• [BRIEF]
Every line in the data must be transcribed exactly.

• [Collected data entries]
-.-.-
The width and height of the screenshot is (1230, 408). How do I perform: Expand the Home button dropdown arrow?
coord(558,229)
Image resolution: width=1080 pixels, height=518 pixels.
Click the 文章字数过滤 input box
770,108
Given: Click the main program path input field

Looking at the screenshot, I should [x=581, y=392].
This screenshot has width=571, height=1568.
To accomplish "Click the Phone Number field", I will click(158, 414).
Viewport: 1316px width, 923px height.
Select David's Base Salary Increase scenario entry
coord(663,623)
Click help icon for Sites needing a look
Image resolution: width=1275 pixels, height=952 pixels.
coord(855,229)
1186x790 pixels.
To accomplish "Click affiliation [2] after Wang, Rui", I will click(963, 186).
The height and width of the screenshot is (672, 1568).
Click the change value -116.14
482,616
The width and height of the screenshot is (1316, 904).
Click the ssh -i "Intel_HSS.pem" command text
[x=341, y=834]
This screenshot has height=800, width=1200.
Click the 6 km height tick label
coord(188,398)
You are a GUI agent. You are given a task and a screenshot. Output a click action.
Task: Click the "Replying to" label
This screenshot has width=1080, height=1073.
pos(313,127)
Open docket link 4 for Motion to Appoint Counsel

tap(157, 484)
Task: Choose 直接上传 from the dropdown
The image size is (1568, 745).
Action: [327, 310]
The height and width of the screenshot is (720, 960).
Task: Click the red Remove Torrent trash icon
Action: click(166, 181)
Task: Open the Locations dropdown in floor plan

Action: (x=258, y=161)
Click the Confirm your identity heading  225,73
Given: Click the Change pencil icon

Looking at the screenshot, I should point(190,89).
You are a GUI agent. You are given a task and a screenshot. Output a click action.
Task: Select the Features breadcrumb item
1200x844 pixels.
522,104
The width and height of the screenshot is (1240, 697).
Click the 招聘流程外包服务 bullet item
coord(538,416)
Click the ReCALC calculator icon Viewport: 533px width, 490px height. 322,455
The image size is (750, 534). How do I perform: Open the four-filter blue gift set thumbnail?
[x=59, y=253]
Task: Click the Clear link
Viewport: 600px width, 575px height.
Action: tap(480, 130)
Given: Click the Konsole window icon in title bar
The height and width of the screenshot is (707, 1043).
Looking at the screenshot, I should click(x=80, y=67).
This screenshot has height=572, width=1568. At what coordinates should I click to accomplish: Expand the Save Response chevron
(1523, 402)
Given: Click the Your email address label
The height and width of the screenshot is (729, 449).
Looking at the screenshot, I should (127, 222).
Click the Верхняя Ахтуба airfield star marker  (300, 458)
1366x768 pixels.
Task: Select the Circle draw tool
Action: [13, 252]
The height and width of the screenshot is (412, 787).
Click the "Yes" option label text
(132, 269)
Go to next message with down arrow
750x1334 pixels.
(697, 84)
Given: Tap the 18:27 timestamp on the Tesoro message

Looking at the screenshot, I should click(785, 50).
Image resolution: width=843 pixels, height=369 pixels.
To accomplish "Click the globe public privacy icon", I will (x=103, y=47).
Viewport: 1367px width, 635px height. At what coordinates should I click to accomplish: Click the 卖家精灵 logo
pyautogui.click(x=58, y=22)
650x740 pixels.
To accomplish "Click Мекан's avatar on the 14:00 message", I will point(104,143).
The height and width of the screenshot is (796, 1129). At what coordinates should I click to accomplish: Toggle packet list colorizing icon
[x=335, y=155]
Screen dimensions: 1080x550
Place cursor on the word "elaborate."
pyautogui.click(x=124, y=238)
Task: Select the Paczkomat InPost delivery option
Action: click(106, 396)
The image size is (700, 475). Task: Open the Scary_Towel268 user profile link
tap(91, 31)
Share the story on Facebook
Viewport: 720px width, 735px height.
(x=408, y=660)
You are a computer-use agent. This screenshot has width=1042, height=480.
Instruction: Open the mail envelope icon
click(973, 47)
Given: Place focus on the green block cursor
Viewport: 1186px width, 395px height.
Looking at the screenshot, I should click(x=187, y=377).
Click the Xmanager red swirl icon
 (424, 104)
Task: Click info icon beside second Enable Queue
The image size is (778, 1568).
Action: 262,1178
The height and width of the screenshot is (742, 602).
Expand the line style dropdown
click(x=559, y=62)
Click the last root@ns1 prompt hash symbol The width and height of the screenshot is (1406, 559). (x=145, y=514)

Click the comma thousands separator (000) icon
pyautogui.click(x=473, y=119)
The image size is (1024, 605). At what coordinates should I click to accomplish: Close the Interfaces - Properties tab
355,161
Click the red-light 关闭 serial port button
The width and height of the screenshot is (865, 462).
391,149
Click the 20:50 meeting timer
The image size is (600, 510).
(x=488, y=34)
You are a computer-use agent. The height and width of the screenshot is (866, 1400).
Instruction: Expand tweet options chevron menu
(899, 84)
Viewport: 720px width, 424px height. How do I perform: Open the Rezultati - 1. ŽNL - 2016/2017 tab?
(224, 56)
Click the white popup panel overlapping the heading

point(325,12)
-.-.-
• [TASK ANSWER]
The width and height of the screenshot is (1230, 408). How do I perform: Expand the Home button dropdown arrow?
coord(558,229)
Image resolution: width=1080 pixels, height=518 pixels.
Click the 文章字数过滤 input box
770,108
Given: Click the main program path input field

Looking at the screenshot, I should [x=581, y=392].
This screenshot has width=571, height=1568.
To accomplish "Click the Phone Number field", I will click(158, 414).
Viewport: 1316px width, 923px height.
Select David's Base Salary Increase scenario entry
coord(663,623)
Click help icon for Sites needing a look
Image resolution: width=1275 pixels, height=952 pixels.
coord(855,229)
1186x790 pixels.
To accomplish "Click affiliation [2] after Wang, Rui", I will click(963, 186).
The height and width of the screenshot is (672, 1568).
Click the change value -116.14
482,616
The width and height of the screenshot is (1316, 904).
Click the ssh -i "Intel_HSS.pem" command text
[x=341, y=834]
This screenshot has height=800, width=1200.
Click the 6 km height tick label
coord(188,398)
You are a GUI agent. You are given a task and a screenshot. Output a click action.
Task: Click the "Replying to" label
This screenshot has width=1080, height=1073.
pos(313,127)
Open docket link 4 for Motion to Appoint Counsel

tap(157, 484)
Task: Choose 直接上传 from the dropdown
The image size is (1568, 745).
Action: [327, 310]
The height and width of the screenshot is (720, 960).
Task: Click the red Remove Torrent trash icon
Action: click(166, 181)
Task: Open the Locations dropdown in floor plan

Action: (x=258, y=161)
Click the Confirm your identity heading  225,73
Given: Click the Change pencil icon

Looking at the screenshot, I should point(190,89).
You are a GUI agent. You are given a task and a screenshot. Output a click action.
Task: Select the Features breadcrumb item
1200x844 pixels.
522,104
The width and height of the screenshot is (1240, 697).
Click the 招聘流程外包服务 bullet item
coord(538,416)
Click the ReCALC calculator icon Viewport: 533px width, 490px height. 322,455
The image size is (750, 534). How do I perform: Open the four-filter blue gift set thumbnail?
[x=59, y=253]
Task: Click the Clear link
Viewport: 600px width, 575px height.
Action: tap(480, 130)
Given: Click the Konsole window icon in title bar
The height and width of the screenshot is (707, 1043).
Looking at the screenshot, I should click(x=80, y=67).
This screenshot has height=572, width=1568. At what coordinates should I click to accomplish: Expand the Save Response chevron
(1523, 402)
Given: Click the Your email address label
The height and width of the screenshot is (729, 449).
Looking at the screenshot, I should (127, 222).
Click the Верхняя Ахтуба airfield star marker  (300, 458)
1366x768 pixels.
Task: Select the Circle draw tool
Action: [13, 252]
The height and width of the screenshot is (412, 787).
Click the "Yes" option label text
(132, 269)
Go to next message with down arrow
750x1334 pixels.
(697, 84)
Given: Tap the 18:27 timestamp on the Tesoro message

Looking at the screenshot, I should click(785, 50).
Image resolution: width=843 pixels, height=369 pixels.
To accomplish "Click the globe public privacy icon", I will (x=103, y=47).
Viewport: 1367px width, 635px height. At what coordinates should I click to accomplish: Click the 卖家精灵 logo
pyautogui.click(x=58, y=22)
650x740 pixels.
To accomplish "Click Мекан's avatar on the 14:00 message", I will point(104,143).
The height and width of the screenshot is (796, 1129). At what coordinates should I click to accomplish: Toggle packet list colorizing icon
[x=335, y=155]
Screen dimensions: 1080x550
Place cursor on the word "elaborate."
pyautogui.click(x=124, y=238)
Task: Select the Paczkomat InPost delivery option
Action: click(106, 396)
The image size is (700, 475). Task: Open the Scary_Towel268 user profile link
tap(91, 31)
Share the story on Facebook
Viewport: 720px width, 735px height.
(x=408, y=660)
You are a computer-use agent. This screenshot has width=1042, height=480.
Instruction: Open the mail envelope icon
click(973, 47)
Given: Place focus on the green block cursor
Viewport: 1186px width, 395px height.
Looking at the screenshot, I should click(x=187, y=377).
Click the Xmanager red swirl icon
 (424, 104)
Task: Click info icon beside second Enable Queue
The image size is (778, 1568).
Action: 262,1178
The height and width of the screenshot is (742, 602).
Expand the line style dropdown
click(x=559, y=62)
Click the last root@ns1 prompt hash symbol The width and height of the screenshot is (1406, 559). (x=145, y=514)

Click the comma thousands separator (000) icon
pyautogui.click(x=473, y=119)
The image size is (1024, 605). At what coordinates should I click to accomplish: Close the Interfaces - Properties tab
355,161
Click the red-light 关闭 serial port button
The width and height of the screenshot is (865, 462).
391,149
Click the 20:50 meeting timer
The image size is (600, 510).
(x=488, y=34)
You are a computer-use agent. The height and width of the screenshot is (866, 1400).
Instruction: Expand tweet options chevron menu
(899, 84)
Viewport: 720px width, 424px height. How do I perform: Open the Rezultati - 1. ŽNL - 2016/2017 tab?
(224, 56)
Click the white popup panel overlapping the heading

point(325,12)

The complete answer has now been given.